Not all of the work in the Center is in the area of hardware agents. We are also interested in the behavior of software agents which carry out tasks in abstract spaces such as the World-Wide Web. A major issue emerging in this area is the format of “metadata” or data about the content of web pages and other sources of information and computation. Such metadata must be expressed in formal languages, and will be useless unless standard languages that many different agents can process with reasonable efficiency are developed. Drew McDermott and his students are focusing on the issues that arise in this area.

A classic trade-off in representation systems is between expressivity and tractability. The more that can be said in a representation system, the harder it is to figure out what a particular expression in the system is saying. Hence there is pressure to specialize representation systems to particular domains.

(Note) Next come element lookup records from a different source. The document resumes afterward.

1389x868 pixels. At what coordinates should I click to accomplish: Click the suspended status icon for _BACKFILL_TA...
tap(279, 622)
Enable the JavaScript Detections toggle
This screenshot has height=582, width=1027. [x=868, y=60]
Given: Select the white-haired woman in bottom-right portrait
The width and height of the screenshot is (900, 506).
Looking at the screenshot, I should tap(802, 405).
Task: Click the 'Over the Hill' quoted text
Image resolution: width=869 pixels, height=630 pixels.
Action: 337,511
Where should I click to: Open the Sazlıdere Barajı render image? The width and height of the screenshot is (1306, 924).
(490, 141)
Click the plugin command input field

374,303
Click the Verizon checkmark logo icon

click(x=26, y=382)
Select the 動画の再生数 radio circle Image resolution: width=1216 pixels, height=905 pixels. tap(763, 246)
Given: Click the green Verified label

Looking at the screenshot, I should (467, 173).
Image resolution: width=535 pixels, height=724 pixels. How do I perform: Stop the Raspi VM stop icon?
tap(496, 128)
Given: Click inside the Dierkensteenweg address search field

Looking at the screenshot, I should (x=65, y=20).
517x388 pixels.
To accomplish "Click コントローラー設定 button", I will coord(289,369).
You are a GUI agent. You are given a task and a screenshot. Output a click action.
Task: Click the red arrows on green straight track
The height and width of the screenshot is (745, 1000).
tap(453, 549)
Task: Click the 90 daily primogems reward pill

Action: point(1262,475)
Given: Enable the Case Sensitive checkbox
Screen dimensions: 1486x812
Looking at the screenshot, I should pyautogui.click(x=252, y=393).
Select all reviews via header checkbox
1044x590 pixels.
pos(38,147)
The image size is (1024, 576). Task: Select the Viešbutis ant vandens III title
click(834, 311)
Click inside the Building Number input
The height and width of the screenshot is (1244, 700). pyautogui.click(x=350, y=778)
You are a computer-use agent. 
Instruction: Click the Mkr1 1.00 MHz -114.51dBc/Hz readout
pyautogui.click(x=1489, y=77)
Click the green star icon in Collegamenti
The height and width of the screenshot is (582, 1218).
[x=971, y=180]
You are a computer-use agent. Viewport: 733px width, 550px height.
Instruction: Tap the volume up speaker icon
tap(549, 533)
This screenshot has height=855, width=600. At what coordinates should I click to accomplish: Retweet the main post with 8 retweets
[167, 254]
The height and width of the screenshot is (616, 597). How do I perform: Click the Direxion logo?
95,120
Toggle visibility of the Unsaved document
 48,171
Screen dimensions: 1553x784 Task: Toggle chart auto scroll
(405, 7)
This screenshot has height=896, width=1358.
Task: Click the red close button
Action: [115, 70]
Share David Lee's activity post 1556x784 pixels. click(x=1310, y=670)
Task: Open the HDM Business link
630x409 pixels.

For example, the paper industry is likely to develop a notation for talking about attributes of paper, measurements of paper volume, ordering procedures for batches of paper, and so forth; while the real-estate industry develops notations for properties of houses, bidding systems, negotiation procedures, and so forth. Standards are now being hammered out for making sure that these notations share at least the same syntactic framework. The dominant syntax is likely to be XML, the eXtensible Markup Language. But work on semantics is still in its infancy. The need for coherent semantics is likely to become more urgent for two reasons: There may well be legal consequences of providing unclear metadata; and there will be serious interoperability problems as agents that speak different languages try to communicate. The main thrust of McDermott’s group is on translation techniques that address the second of these looming problems, but developing these techniques inevitably involves clarifying fundamental semantic issues.